### About this exercise
A single number is the answer: the count of lines below that contain "agent".

====== Information supplied

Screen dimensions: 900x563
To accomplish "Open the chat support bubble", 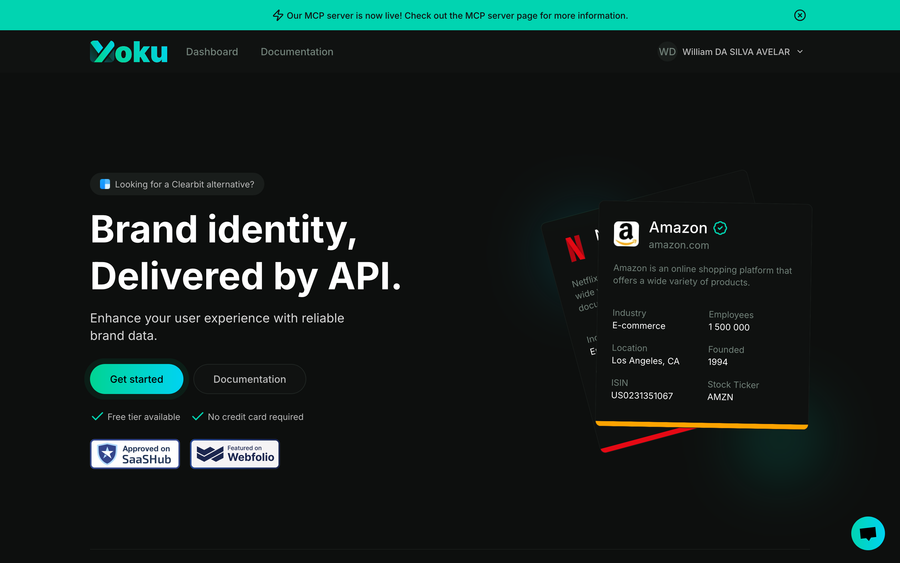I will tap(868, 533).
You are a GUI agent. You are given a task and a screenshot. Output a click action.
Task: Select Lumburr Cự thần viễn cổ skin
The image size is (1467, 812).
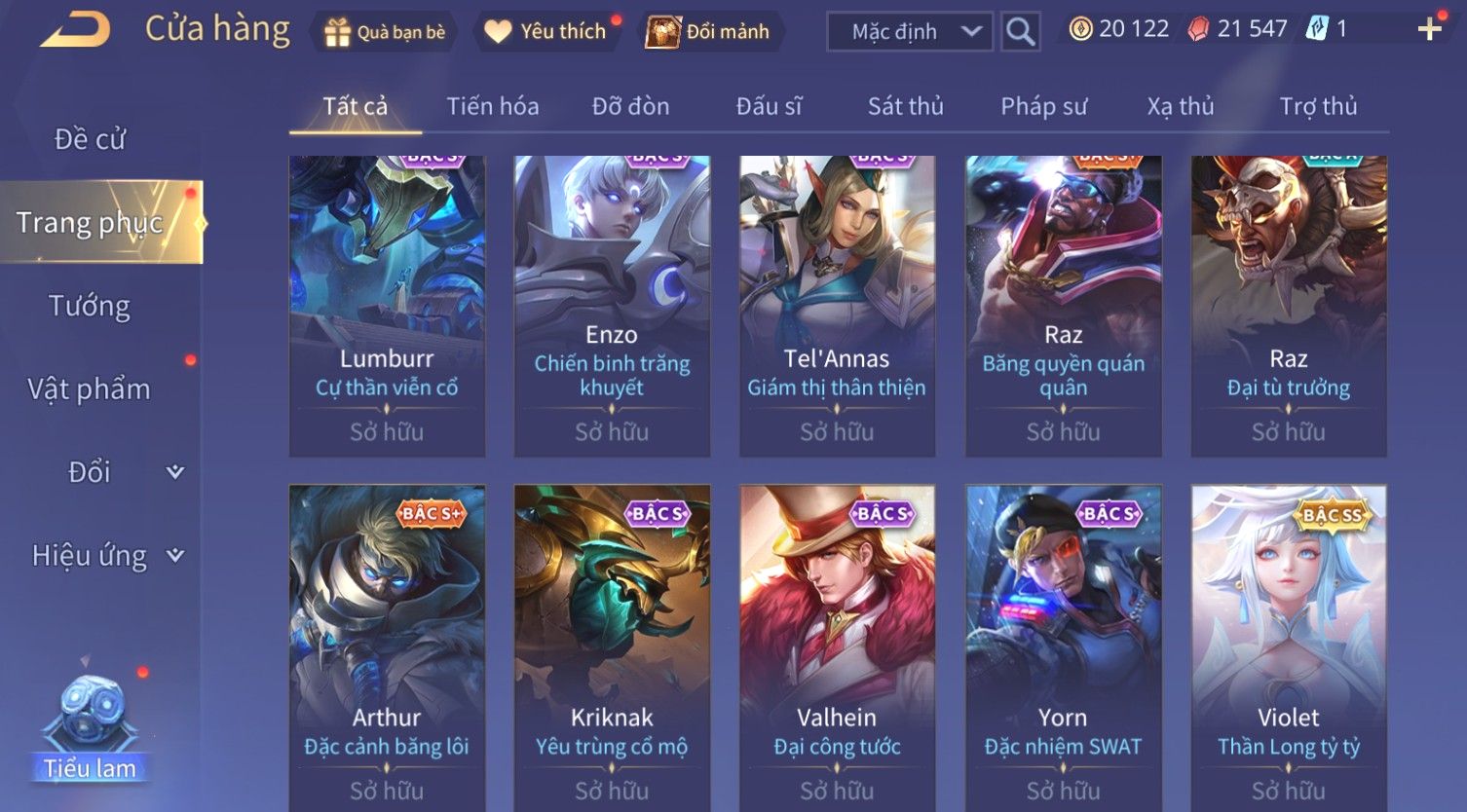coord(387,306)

============
====== Information supplied

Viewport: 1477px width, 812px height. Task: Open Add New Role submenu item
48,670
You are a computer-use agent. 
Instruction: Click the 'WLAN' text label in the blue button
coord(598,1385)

============
====== Information supplied

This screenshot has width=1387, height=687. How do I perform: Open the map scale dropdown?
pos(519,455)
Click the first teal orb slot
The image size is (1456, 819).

============

### Reply to the task
2